UK designers may have a sense of deja vu, since an identical concept was being used in 2005, when it was known as ‘Corefast’. Back then, the system used ‘Bi-steel’ panels, which separated the steel plates with a bar friction welded to both plates simultaneously. Only one manufacturer produced these panels. Now, panels may be produced by bolting between plates, or by welding. In both cases, the connecting bar protrudes through the plate. From 2005 to 2009 there was limited use of the ‘Corefast’ system, when there were challenges with a conventional core, or (for example) when it was advantageous to erect a tower crane on the steel core. Case studies from the time indicate that the construction period was significantly shorter than a conventional concrete core.

In addition to the claimed time saving, additional benefits arise at the interfaces with surrounding floor steelwork. Core units and steelwork is erected by the same organisation, to the same tolerance – and brackets, plates and supports may be attached to the core steelwork to facilitate on-site connections as shown in Figure 3.

Steel composite cores may not be a panacea for every structure – but the concept deserves consideration.

Dry floor plates
The project considered the possibilities of completing floor panels offsite and erecting completed floors. This approach is common in light gauge construction – so could a similar concept be used in orthodox multi-storey buildings? The concept investigated comprised panels up to 12 m long and 2.4 m wide – three panels would therefore result is a column grid of 12 m × 7.2 m.

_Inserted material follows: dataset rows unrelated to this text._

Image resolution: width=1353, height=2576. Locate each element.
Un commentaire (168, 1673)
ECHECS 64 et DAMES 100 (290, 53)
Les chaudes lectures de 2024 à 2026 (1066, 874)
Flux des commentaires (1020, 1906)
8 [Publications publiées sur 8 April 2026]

The floorplate itself could be orthodox composite construction, or cross laminated timber (CLT). The latter is immediately seen as more expensive, but it has obvious ‘green’ credentials, can be manufactured to precise tolerances and is readily demountable. A CLT panel 135 mm deep could span a panel width of 2.7 m, under a variable action of 3.5 kN/m², so the solution is relatively shallow.

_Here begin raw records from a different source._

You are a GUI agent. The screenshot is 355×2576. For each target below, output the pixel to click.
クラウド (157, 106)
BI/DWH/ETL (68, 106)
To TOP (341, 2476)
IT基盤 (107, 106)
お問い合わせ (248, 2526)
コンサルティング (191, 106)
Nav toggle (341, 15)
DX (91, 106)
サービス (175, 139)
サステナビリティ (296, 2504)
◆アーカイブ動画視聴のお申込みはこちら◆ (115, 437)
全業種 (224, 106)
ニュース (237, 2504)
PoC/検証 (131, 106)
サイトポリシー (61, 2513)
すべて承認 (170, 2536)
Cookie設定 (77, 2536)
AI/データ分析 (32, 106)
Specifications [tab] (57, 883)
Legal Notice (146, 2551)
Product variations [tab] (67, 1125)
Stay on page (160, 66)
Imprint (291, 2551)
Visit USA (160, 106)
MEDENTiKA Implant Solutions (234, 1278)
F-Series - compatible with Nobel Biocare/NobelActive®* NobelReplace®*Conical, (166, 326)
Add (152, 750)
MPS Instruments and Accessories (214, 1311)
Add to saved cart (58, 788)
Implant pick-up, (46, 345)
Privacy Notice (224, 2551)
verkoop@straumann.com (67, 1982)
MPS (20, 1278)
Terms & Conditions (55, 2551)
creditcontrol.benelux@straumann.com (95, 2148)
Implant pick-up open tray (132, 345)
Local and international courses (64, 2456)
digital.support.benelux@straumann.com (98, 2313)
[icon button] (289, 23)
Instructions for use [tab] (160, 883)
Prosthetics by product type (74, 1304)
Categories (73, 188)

Whether the floorplate is CLT or conventional deck and concrete, the longitudinal and transverse junctions between panels demand special attention. Adjacent panels would need to be inter-connected, so that the floorplate forms a diaphragm, meaning that edge members such as channels which can be bolted back-to-back are a possible solution. The fire stopping and acoustic barriers at joints between panels would also need careful consideration – which are all possible if carefully engineered, in addition to the normal considerations of deflection and dynamic performance.

Conventional composite construction is hard to beat for a shallow, economic solution, so the benefits of dry floor panels, such as speed and early access for following trades would need to be valued to make such a solution worthy of further development.

Single storey columns
A P-DfMA approach favours simple components suited for several applications – so single storey columns are worthy of consideration, especially if associated with the prefabricated dry floor panels described previously. Single storey columns are easier to handle robotically, so may be an attractive solution for fabrication. Composite columns (with concrete surrounding open sections, or concrete within hollow sections) are currently not common in the UK, but have clear advantages at both ambient temperature and in fire. With some changes in the supply chain, manufacturing single storey composite columns appears entirely feasible.

Where next?
More details of the solutions outlined above are available in the guides freely available from BSCA and SCI. The project team never imagined that solutions would be adopted immediately without further development. The objective was that solutions which deliver benefits – which would have to be valued against conventional construction – should be considered in the mix. It is said that the Rainier Square building would not have progressed without the shortening of the construction program resulting from the use of a steel composite core. Those responsible intend to use the system for several other structures. Encouragement, perhaps, for the designers in the UK to consider the possibilities for their own projects.